THE TASK:
Return exactly the lines from the one that contains "The height and width of the screenshot is (1176, 1019)." up to the last line of the listing, and nothing else.
______________________________
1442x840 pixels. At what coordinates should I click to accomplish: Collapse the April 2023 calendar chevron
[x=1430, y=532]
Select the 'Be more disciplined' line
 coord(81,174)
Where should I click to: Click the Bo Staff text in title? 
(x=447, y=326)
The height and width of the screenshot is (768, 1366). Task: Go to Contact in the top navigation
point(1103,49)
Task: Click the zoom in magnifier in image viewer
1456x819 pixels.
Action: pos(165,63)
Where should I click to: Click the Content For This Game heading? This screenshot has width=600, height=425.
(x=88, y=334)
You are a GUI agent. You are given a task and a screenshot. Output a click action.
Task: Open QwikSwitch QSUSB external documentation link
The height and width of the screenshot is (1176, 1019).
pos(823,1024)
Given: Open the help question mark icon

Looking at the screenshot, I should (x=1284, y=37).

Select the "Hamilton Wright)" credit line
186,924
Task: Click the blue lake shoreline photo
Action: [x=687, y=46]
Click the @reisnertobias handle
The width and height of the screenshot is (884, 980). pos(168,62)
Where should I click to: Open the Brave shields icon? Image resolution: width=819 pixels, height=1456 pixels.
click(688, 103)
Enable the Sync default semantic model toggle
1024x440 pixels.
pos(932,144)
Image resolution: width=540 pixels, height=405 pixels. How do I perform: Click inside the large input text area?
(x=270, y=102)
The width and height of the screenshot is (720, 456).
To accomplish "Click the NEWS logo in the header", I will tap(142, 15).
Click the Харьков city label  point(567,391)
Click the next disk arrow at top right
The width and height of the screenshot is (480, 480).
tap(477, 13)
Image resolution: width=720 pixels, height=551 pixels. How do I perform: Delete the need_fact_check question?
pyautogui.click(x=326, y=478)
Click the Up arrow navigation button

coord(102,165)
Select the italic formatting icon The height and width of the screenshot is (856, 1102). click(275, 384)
______________________________
EXERCISE SOLUTION:
The height and width of the screenshot is (1176, 1019).
pos(823,1024)
Given: Open the help question mark icon

Looking at the screenshot, I should (x=1284, y=37).

Select the "Hamilton Wright)" credit line
186,924
Task: Click the blue lake shoreline photo
Action: [x=687, y=46]
Click the @reisnertobias handle
The width and height of the screenshot is (884, 980). pos(168,62)
Where should I click to: Open the Brave shields icon? Image resolution: width=819 pixels, height=1456 pixels.
click(688, 103)
Enable the Sync default semantic model toggle
1024x440 pixels.
pos(932,144)
Image resolution: width=540 pixels, height=405 pixels. How do I perform: Click inside the large input text area?
(x=270, y=102)
The width and height of the screenshot is (720, 456).
To accomplish "Click the NEWS logo in the header", I will tap(142, 15).
Click the Харьков city label  point(567,391)
Click the next disk arrow at top right
The width and height of the screenshot is (480, 480).
tap(477, 13)
Image resolution: width=720 pixels, height=551 pixels. How do I perform: Delete the need_fact_check question?
pyautogui.click(x=326, y=478)
Click the Up arrow navigation button

coord(102,165)
Select the italic formatting icon The height and width of the screenshot is (856, 1102). click(275, 384)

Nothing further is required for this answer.